Frankfurt -The criminal investigation in Germany into the pollution-cheating scandal that has engulfed auto giant Volkswagen has identified "a lot fewer than 10" possible culprits, prosecutors told AFP on Friday.
Klaus Ziehe, spokesman for the prosecutors in the northern German city of Brunswick, said that "more than two, but a lot fewer than 10 people" were suspected of masterminding the scam involving sophisticated software that skews the results of pollution emissions tests in diesel engines.
Suspected fraud
After VW admitted last month to fitting around 11 million diesel vehicles worldwide with the rogue software, plunging the world's biggest automaker into an unprecedented crisis, the prosecutors in Brunswick - near where VW is headquartered - launched a criminal investigation into suspected fraud.
Earlier this week, the weekly magazine Der Spiegel reported that "at least 30 people" were involved in the deception.
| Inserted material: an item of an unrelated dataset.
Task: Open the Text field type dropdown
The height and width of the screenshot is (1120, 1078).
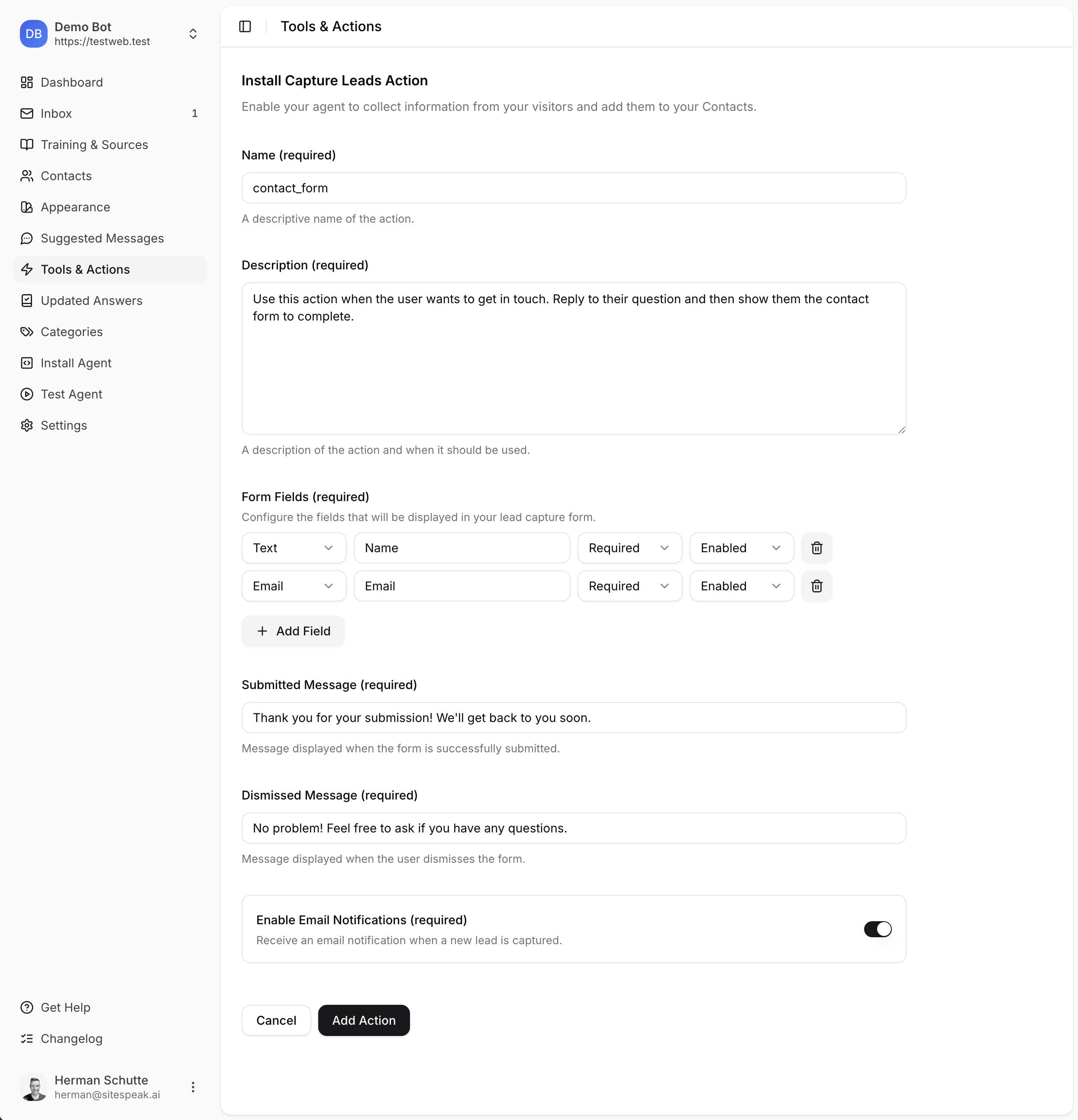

VW dismissed the number as "completely without basis."
The group's new chief executive Matthias Mueller said last week that four employees, including three executives in charge of engine development at different stages, had been suspended.
German press reports named two of them as Ulrich Hackenberg, development chief at VW's Audi subsidiary, as Wolfgang Hatz, his counterpart at Porsche.
But Volkswagen has not confirmed that information.
In addition to the German criminal probe, VW is conducting its own internal investigation and has hired a US law firm to help.